PROBLEM TO SOLVE: From the line that contains "Where should I" to the final line below, both included, print each line exactly and skip the pictures.

(Dataset items)
'''

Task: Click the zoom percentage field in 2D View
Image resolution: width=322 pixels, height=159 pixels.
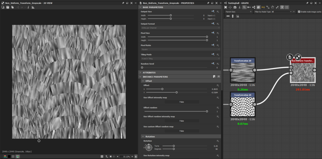Action: 125,157
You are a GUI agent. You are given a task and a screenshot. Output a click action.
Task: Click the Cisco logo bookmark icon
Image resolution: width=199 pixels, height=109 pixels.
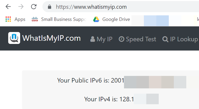pos(35,19)
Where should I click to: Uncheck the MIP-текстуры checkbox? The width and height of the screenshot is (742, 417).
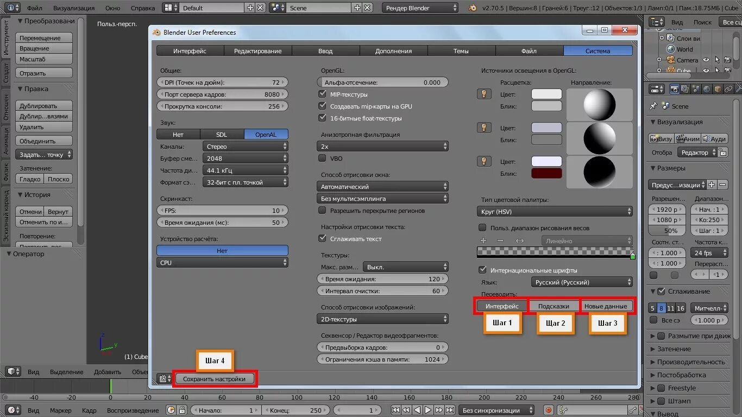[323, 94]
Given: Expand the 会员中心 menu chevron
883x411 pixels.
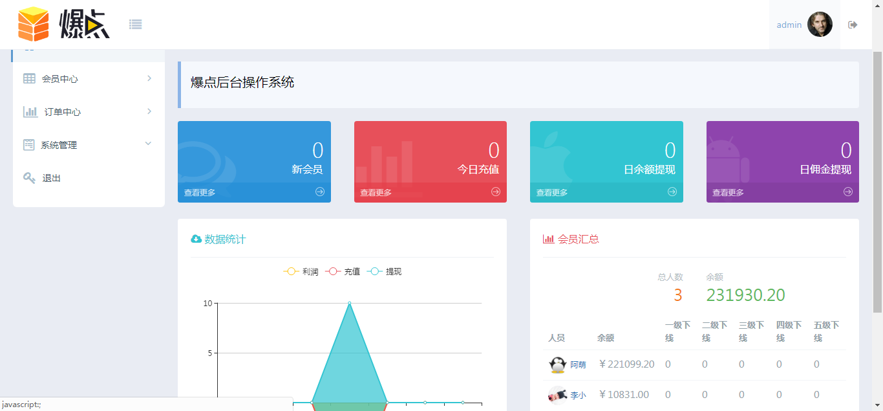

'''

OUTPUT FOR THIS EXERCISE:
Where should I click to: Uncheck the MIP-текстуры checkbox? The width and height of the screenshot is (742, 417).
[323, 94]
Given: Expand the 会员中心 menu chevron
883x411 pixels.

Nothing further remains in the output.